Today's post is by Patrick Hunt, who is without internet access these days while on assignment teaching at a remote camp. He sent his post in early, along with a few photos that you will find here. -- sdh
Two months after I bragged to friends back home about what had been "without a doubt, the single most heroic moment of my entire life," two men broke into my home in the middle of the night and threw me out. They scared the living shit out of me, obviously, and also, pretty much, in that single short moment when the door broke open against all the strength I had – and the mental pyschokinesis it turns out I don't have – and I scrambled away to the back of my place, made me realize who I actually am. Which is very different from the person I thought I was and not anything at all similar to the person I was hoping I was. And that finding-who-you-really-are thing? That self-discovery? Well, 1) Not only does it make you feel pretty dumb when it happens at, say, twenty-six, because, you know, just like those other things that are suppose to happen in college – meeting people from other states, losing your virginity, coke, learning the word "hegemony" – it's suppose to happen in college; but also 2) For those of us born in the most affluent country during the safest period in the history of the universe, when the greatest threat to our safety is rush hour and E.coli in our spinach, we can probably expect to encounter those situations that show us What We're Made Of a few times during our entire lives, a handful more if you've chosen a loft in a gentrified neighborhood, more still if you've been to war, and still more if you rollerblade.

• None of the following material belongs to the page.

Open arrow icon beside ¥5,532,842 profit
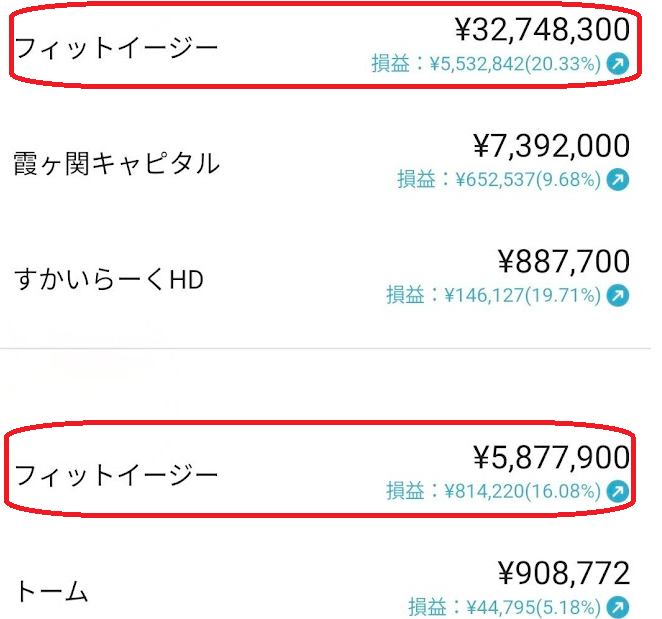This screenshot has height=619, width=662. (x=618, y=64)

And so when those situations do happen, and the resulting epiphany reveals that the person you were one hundred percent certain you were isn't actually there, you walk around all emo and insecure for a week, with a giant question mark over your head, uncomfortable and confused like you've taken your pants off to see you're suddenly wearing someone else's underwear.
But first, you need to know this: I live in Mongolia, in a small town called Uliastai, which is about 1000 km west of the capital[i], in the countryside, which is kind of the countryside, but kind of not, but is called "the countryside" because it turns out that even urbanites in Mongolia like to make sweeping and dismissive generalizations about everything outside the city limits[ii].